===== Entries shown

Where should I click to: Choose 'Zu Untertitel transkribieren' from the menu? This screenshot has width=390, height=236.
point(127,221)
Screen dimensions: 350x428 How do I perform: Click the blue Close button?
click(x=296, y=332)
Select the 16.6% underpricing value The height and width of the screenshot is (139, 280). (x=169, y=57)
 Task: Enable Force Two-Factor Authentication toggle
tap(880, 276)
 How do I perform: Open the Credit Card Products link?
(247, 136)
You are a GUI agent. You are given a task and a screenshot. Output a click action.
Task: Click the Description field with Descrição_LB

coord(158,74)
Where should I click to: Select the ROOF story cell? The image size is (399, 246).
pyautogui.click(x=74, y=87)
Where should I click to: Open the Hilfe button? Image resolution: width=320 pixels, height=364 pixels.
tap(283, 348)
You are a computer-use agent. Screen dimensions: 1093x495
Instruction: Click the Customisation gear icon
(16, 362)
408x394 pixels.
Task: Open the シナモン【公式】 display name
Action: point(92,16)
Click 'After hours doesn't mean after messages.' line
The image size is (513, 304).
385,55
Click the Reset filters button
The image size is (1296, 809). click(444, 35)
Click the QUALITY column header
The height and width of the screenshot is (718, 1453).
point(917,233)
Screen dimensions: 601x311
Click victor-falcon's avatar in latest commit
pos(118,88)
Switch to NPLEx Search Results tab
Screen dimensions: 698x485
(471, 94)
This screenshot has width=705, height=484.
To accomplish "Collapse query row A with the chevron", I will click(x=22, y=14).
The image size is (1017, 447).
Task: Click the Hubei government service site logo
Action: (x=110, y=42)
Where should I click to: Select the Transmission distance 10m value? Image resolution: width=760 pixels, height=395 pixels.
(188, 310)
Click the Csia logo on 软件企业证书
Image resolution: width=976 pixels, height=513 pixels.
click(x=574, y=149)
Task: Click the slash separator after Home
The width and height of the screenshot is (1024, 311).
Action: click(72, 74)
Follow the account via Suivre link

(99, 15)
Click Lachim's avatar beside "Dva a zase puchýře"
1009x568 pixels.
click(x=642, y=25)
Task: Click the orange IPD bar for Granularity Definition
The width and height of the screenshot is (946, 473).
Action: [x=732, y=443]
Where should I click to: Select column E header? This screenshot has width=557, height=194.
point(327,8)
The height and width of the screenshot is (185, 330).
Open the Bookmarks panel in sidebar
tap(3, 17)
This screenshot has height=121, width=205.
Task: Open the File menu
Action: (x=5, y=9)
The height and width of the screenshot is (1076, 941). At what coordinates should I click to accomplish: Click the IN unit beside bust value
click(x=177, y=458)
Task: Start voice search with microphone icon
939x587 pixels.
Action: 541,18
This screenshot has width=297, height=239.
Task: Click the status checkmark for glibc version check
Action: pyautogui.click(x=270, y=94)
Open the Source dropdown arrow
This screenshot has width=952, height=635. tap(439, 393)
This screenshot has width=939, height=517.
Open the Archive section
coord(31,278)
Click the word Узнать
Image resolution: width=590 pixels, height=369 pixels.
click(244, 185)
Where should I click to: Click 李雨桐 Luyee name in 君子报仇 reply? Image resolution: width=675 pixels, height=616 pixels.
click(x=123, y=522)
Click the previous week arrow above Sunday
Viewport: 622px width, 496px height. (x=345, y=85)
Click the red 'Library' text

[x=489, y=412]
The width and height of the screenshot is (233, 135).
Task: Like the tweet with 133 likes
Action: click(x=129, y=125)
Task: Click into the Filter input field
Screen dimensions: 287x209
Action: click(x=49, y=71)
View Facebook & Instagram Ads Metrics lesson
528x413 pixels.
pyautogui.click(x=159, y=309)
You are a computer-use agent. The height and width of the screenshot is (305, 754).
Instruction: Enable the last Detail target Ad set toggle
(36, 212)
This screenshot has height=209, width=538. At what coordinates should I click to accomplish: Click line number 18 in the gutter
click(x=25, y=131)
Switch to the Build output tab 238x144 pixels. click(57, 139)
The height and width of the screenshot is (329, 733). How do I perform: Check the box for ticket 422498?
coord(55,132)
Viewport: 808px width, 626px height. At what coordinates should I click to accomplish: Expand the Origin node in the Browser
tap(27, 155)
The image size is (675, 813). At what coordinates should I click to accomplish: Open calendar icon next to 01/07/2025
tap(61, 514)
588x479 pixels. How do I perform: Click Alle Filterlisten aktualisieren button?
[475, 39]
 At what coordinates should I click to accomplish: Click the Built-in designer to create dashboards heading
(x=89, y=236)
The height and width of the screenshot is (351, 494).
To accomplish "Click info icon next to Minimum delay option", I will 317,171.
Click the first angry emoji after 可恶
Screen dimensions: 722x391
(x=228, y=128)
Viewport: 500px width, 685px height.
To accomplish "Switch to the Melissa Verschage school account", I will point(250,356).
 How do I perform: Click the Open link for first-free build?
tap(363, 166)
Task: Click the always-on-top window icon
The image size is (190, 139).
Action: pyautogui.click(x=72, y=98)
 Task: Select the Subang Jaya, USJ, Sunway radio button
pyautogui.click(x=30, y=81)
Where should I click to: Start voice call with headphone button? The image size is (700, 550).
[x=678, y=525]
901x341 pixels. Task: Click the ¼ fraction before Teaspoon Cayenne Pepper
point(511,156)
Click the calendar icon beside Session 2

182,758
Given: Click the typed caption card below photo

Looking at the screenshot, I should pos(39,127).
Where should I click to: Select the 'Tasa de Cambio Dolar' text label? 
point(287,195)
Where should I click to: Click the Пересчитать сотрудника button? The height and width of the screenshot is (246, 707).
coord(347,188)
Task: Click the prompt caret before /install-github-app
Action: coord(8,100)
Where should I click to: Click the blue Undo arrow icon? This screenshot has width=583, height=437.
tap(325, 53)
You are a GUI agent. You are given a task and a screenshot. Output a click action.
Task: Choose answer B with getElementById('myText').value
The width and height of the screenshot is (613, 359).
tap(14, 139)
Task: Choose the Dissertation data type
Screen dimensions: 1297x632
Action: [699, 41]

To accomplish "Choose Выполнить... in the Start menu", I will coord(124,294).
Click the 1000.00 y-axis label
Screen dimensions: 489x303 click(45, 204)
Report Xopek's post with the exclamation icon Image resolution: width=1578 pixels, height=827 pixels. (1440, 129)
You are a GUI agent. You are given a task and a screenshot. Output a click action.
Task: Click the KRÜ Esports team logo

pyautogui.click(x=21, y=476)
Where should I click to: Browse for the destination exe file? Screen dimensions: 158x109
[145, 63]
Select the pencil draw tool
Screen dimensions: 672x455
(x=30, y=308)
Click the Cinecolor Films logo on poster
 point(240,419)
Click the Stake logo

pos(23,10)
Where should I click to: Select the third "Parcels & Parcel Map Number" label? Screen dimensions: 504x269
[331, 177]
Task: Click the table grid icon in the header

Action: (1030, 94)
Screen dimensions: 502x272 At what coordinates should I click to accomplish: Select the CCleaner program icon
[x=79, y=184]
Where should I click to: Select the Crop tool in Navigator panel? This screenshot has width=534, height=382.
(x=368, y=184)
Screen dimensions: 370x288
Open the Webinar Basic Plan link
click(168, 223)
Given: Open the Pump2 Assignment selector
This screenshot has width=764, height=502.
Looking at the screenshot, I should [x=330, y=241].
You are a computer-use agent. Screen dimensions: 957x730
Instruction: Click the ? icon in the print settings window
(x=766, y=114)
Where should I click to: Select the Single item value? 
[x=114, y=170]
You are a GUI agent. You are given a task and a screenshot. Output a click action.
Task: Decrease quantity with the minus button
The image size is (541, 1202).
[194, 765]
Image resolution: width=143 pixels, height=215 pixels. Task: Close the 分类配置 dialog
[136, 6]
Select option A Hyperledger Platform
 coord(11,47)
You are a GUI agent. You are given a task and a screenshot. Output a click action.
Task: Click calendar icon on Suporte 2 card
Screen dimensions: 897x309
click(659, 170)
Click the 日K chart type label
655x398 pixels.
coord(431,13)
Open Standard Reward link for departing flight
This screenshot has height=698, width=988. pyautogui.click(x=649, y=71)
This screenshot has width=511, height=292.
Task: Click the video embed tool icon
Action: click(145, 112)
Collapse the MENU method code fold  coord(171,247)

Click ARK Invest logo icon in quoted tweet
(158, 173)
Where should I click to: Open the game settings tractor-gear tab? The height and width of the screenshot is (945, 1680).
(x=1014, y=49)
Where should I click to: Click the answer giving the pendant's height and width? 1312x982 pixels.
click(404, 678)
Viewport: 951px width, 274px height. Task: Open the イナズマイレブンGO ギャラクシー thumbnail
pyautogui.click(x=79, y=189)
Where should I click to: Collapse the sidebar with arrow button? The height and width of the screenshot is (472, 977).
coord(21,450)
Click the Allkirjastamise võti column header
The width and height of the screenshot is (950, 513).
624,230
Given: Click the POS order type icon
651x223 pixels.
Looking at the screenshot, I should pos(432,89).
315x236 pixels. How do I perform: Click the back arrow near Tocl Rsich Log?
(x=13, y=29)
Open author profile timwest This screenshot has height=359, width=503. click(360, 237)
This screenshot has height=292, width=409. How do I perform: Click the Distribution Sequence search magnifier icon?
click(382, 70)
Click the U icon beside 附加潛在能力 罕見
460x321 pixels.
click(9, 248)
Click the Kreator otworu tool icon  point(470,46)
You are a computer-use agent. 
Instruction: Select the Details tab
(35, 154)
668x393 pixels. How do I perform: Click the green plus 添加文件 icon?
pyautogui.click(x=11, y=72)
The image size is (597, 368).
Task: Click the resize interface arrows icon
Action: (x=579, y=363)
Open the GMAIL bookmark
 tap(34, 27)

==========

> [Exercise requirements]:
Take the listing above and repeat exactly the lines from the one containing "Task: Click the slash separator after Home" through the one containing "Task: Click the orange", both included.

> [Solution for this task]:
Task: Click the slash separator after Home
The width and height of the screenshot is (1024, 311).
Action: click(72, 74)
Follow the account via Suivre link

(99, 15)
Click Lachim's avatar beside "Dva a zase puchýře"
1009x568 pixels.
click(x=642, y=25)
Task: Click the orange IPD bar for Granularity Definition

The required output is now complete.